### WHAT TO PRODUCE
Find every line below that contains the string "icon", matching case exactly, and copy each of those lines in full.

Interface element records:
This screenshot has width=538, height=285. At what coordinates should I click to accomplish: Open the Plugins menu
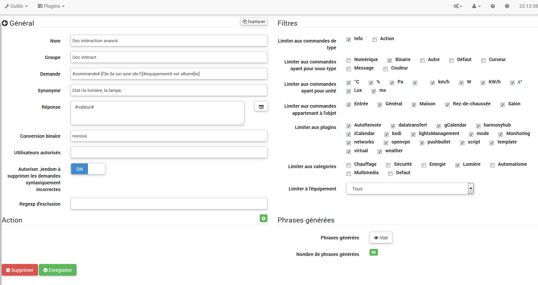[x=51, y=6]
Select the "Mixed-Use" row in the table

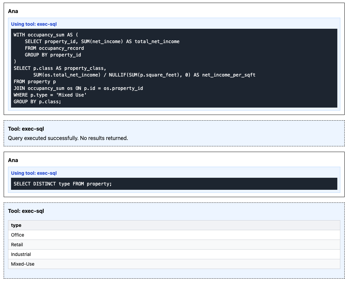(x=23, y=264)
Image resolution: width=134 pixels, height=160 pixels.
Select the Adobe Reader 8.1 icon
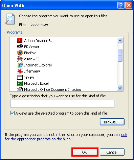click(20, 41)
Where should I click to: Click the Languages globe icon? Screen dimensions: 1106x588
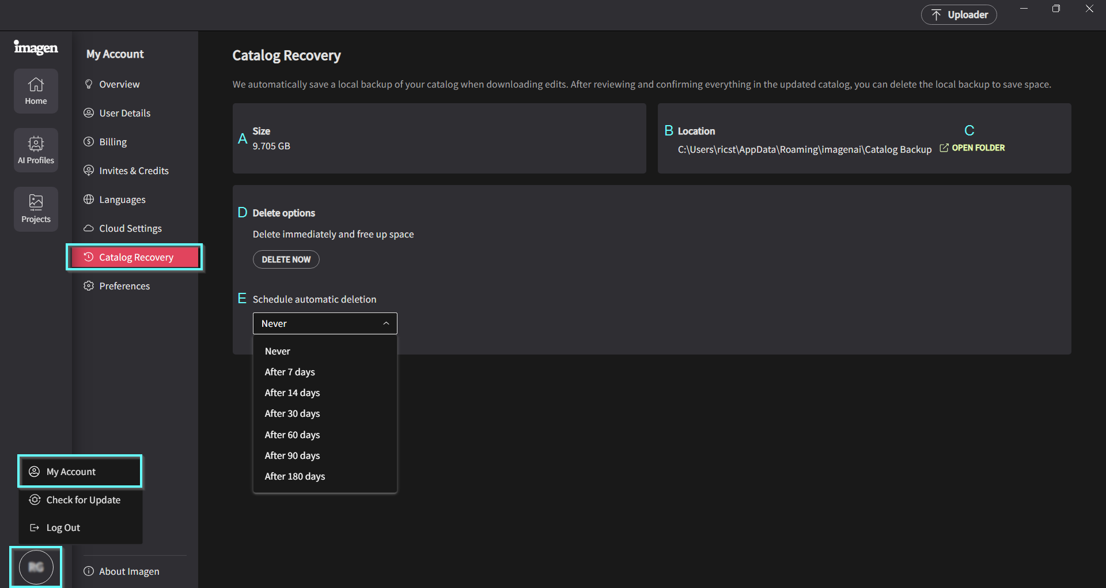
---
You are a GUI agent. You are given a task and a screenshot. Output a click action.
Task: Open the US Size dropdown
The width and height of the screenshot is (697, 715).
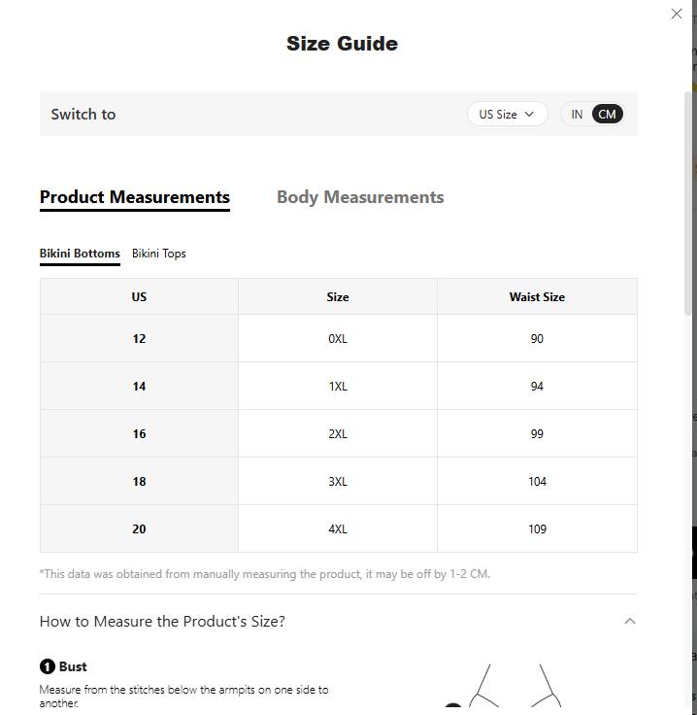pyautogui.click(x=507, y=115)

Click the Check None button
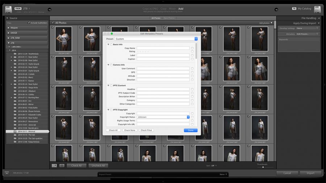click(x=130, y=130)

### EXERCISE ANSWER
Select the Adobe Reader 8.1 icon
Where should I click to: Click the Languages globe icon? Screen dimensions: 1106x588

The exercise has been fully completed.